··· DATA RECORDS
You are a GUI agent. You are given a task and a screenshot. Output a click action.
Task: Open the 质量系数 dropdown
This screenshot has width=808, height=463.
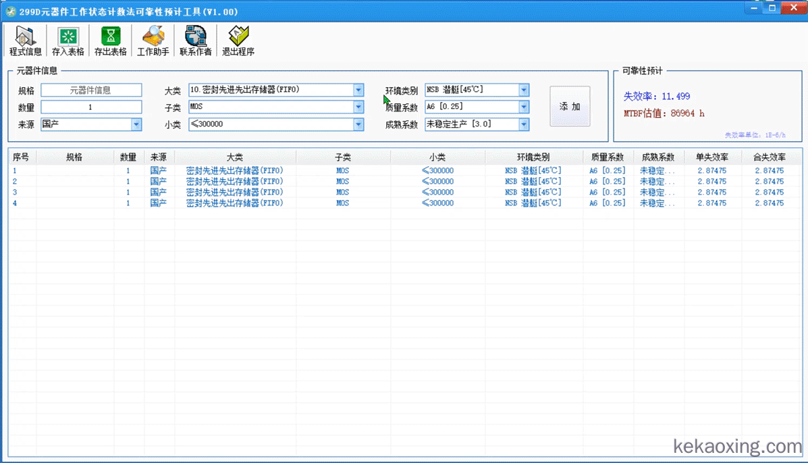tap(524, 107)
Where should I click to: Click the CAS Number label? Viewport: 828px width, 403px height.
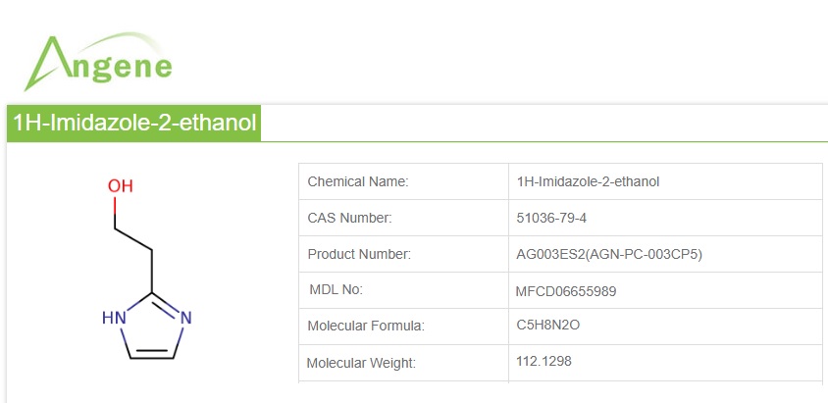coord(349,218)
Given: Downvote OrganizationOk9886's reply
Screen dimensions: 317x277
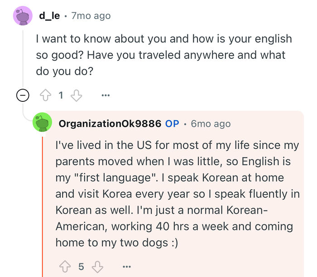Looking at the screenshot, I should (98, 267).
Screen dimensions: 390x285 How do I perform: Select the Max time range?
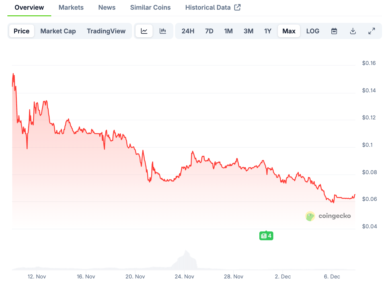coord(289,31)
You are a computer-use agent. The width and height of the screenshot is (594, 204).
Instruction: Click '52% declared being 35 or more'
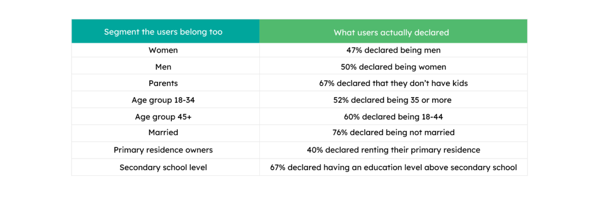click(x=393, y=100)
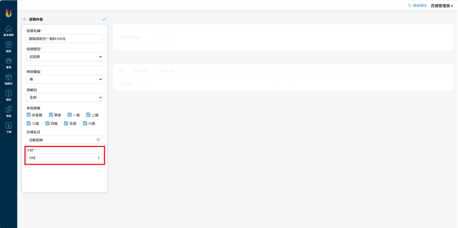The height and width of the screenshot is (228, 458).
Task: Toggle the 五級 checkbox
Action: pos(66,123)
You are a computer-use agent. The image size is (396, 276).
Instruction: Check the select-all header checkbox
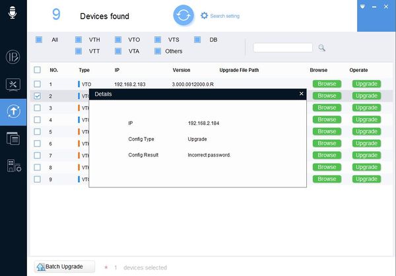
······
- TASK DETAILS:
Take the line that contains "Where should I" and every line after it to the end of the records above; quote them exactly, leaving out the pictures.

- PROBLEM SOLUTION:
Where should I click to: Click the CAS Number label? Viewport: 828px width, 403px height.
coord(349,218)
Given: Downvote OrganizationOk9886's reply
Screen dimensions: 317x277
Looking at the screenshot, I should (98, 267).
Screen dimensions: 390x285 How do I perform: Select the Max time range?
coord(289,31)
You are a computer-use agent. The width and height of the screenshot is (594, 204).
Instruction: Click '52% declared being 35 or more'
click(x=393, y=100)
The height and width of the screenshot is (228, 458).
Task: Toggle the 五級 checkbox
Action: pos(66,123)
You are a computer-use agent. The image size is (396, 276).
Instruction: Check the select-all header checkbox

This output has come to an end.